Transcript
This transcript was autogenerated. To make changes, submit a PR.
Hi everyone, my name is Amir shaked and I'm excited
to talk to you about a very important part of incident management, which is
what do you do afterwards? This is how we can
use effective debriefing to create both a learning culture
and improve the stability of our systems. Over time.
Every production environment fail, we too severely
failures all the time. The question is, what do you do afterwards?
Today I'm going to cover our journey through the process
of change towards creating a healthy and supportive learning culture
by taking those failures and building on those
every production system I worked on experienced issues,
sometimes due to code changes, other times due to third
party providers having their entire infrastructure crashing,
leading us to seek ways to improve constantly
on how we do things, how we protect the system,
and at the end of it, how do we provide a better service to
our customers.
When I joined the company, we set a destination of wishing to see
rapid deployment and rapid changes, being able to
provide the most adequate and up to date solution.
In our case, it's a world of moving target defense
where the scope of features and changes all the time due
to the threat actors.
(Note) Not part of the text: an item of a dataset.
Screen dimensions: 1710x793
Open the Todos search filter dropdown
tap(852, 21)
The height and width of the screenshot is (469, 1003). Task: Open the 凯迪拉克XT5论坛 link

So being able to deploy changes quickly
is a major factor in our ability to provide a competitive
product. In fact, oftentimes a
good DevOps culture can be the differentiator and
act as a competitive edge for your company. We wanted to
have zero downtime and have errors or mistakes happen
only once. We will have a chance to learn from them, but never
twice.
However, the starting point that we got off
to wasn't that bright. We saw a few
repeating issues, for example, minor things
causing failures in production that shouldn't have been happening,
things due to code changes or configuration changes,
being tools prone to incidents due to the underlying
cloud environment we were using affecting our stability.
Now, those two factors were very concerning at
the time when we looked at where we are and how fast we're expecting
to grow and scale. Since what is
a minor issue today can potentially be
catastrophic, since the future will come
in very fast when everything is
growing very rapidly. Now, while those
two were concerning the real issue, the last item was
what was preventing us to improve the most,
and that was fear of judgment. Every time we dove
into trying to understand an issue that we had, there were pushbacks.
Why do we ask so many questions? Do we not trust people?
Why don't we just let them do their job? They know what they're doing
and that's a problem. If you have a team members afraid or
feeling that they're being judged or just generally insecure in
their work environment, they are going to underperform.
And as a team, you will not be able to learn and adapt.
With that starting point and the destination we had in mind,
we set off to establish a new process within the team
of how we analyze every kind of failure and
what do we do during the analysis, how to conduct debrief
that we're talking about and the follow up, which is
just as important. Now, why am I focusing so much on
the process? And the reason is a bad system will beat
a good person every time, just like this great quote
says. And assuming you have the right foundation of engineers
on your team, if you fix the process, good things
will follow. So I'll
start with an example of an issue that we has.
We had a customer complaining that something was misbehaving in
their environment and they thought that it might be related to
us. So they called support. Support was trying to analyze
and understand and after a while they realized they don't know
what to do with it. So they paged the engineering team as they
should have done. Now, the engineering team woke up
in the middle of the night. Since they are in a different time zone,
they work to analyze what's going on. They found the problem.
They fixed the problem with a bit of resentment
of having to do it in the middle of the night and then going back
to sleep, moving on to other tasks the next day.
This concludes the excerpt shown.